ICRA Conference 2012 Conference Paper

Supervised learning of hidden and non-hidden 0-order affordances and detection in real scenes

  • Aitor Aldoma
  • Federico Tombari
  • Markus Vincze

The ability to perceive possible interactions with the environment is a key capability of task-guided robotic agents. An important subset of possible interactions depends solely on the objects of interest and their position and orientation in the scene. We call these object-based interactions 0-order affordances and divide them among non-hidden and hidden whether the current configuration of an object in the scene renders its affordance directly usable or not. Conversely to other works, we propose that detecting affordances that are not directly perceivable increase the usefulness of robotic agents with manipulation capabilities, so that by appropriate manipulation they can modify the object configuration until the seeked affordance becomes available. In this paper we show how 0-order affordances depending on the geometry of the objects and their pose can be learned using a supervised learning strategy on 3D mesh representations of the objects allowing the use of the whole object geometry. Moreover, we show how the learned affordances can be detected in real scenes obtained with a low-cost depth sensor like the Microsoft Kinect through object recognition and 6D0F pose estimation and present results for both learning on meshes and detection on real scenes to demonstrate the practical application of the presented approach.

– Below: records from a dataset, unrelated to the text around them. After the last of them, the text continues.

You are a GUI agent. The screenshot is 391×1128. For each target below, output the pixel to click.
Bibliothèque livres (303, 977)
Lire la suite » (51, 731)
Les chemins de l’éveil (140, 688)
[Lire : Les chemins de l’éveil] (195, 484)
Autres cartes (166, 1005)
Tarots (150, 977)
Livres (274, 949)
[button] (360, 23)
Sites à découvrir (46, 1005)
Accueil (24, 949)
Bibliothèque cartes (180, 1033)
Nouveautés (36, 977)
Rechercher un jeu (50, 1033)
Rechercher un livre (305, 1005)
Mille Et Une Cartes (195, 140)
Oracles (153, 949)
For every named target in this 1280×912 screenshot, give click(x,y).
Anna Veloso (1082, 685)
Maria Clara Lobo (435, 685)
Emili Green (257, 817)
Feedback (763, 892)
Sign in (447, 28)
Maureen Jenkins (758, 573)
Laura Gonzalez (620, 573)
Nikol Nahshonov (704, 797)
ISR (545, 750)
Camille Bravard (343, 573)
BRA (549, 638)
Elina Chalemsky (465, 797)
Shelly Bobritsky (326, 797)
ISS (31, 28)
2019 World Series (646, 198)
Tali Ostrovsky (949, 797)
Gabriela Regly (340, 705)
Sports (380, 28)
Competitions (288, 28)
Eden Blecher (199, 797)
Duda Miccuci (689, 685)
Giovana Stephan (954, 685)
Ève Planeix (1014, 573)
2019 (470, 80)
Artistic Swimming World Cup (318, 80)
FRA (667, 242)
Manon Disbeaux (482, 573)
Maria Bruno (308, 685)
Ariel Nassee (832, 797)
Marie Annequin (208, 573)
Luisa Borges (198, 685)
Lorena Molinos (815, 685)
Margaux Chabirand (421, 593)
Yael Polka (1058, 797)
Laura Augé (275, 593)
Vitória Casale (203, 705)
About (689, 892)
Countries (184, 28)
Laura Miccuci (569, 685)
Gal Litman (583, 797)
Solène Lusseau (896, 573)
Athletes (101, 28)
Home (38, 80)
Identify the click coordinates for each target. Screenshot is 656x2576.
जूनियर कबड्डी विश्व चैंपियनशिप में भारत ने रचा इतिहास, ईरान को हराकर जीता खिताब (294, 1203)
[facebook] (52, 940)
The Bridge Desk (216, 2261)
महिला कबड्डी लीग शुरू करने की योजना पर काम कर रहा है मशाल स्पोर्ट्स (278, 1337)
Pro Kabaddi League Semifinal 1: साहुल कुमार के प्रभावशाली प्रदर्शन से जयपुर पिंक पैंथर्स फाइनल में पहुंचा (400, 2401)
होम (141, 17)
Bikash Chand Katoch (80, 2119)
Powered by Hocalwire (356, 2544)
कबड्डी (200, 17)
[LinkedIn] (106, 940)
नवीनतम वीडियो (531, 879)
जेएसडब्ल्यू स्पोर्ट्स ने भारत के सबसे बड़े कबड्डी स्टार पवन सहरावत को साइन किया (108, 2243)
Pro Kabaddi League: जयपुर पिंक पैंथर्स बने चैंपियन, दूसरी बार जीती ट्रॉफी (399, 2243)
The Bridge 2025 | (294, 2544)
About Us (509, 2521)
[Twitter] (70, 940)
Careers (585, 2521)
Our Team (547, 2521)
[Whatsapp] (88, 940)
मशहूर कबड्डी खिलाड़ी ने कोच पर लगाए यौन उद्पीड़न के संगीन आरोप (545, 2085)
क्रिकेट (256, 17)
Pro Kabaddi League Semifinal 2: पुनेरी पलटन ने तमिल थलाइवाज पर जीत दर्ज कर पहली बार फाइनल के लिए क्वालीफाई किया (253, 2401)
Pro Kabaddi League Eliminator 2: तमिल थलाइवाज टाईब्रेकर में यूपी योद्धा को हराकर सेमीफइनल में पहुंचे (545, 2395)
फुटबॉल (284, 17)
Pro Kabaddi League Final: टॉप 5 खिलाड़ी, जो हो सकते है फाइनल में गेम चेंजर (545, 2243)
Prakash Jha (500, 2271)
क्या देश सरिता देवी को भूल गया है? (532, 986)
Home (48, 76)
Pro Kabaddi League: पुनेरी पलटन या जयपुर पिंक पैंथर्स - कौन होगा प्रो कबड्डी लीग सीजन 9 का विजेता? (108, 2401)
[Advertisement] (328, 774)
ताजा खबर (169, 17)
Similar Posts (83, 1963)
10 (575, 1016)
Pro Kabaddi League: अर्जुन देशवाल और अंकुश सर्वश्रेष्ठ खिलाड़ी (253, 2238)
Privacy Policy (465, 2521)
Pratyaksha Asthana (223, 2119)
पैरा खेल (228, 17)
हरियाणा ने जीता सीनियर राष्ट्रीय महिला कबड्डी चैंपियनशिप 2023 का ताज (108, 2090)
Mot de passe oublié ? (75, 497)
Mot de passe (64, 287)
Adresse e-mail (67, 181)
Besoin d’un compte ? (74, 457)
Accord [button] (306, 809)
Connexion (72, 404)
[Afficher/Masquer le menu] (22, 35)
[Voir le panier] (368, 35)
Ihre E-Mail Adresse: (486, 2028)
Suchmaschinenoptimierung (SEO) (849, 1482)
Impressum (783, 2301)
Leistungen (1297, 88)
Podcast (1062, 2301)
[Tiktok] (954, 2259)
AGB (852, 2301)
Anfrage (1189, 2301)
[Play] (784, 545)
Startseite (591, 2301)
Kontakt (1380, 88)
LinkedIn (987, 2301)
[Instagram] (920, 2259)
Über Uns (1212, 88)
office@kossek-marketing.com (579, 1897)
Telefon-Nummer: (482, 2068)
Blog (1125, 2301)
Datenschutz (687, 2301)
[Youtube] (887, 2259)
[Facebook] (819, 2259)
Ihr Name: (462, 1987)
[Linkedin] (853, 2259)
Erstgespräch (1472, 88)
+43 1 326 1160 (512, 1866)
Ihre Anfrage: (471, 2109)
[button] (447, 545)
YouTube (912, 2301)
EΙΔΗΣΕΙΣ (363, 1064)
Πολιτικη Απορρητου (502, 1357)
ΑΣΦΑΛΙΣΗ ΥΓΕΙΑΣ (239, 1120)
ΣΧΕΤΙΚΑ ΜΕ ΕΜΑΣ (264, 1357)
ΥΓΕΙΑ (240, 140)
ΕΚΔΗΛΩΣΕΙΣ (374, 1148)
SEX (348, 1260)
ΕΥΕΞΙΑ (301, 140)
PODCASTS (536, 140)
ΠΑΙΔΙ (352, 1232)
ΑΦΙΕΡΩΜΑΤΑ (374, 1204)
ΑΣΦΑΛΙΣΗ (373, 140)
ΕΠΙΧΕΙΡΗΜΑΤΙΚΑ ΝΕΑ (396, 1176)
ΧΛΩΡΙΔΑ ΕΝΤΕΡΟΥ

IROS Conference 2011 Conference Paper

Online learning for automatic segmentation of 3D data

  • Federico Tombari
  • Luigi Di Stefano
  • Simone Giardino

We propose a method to perform automatic segmentation of 3D scenes based on a standard classifier, whose learning model is continuously improved by means of new samples, and a grouping stage, that enforces local consistency among classified labels. The new samples are automatically delivered to the system by a feedback loop based on a feature selection approach that exploits the outcome of the grouping stage. By experimental results on several datasets we demonstrate that the proposed online learning paradigm is effective in increasing the accuracy of the whole 3D segmentation thanks to the improvement of the learning model of the classifier by means of newly acquired, unsupervised data.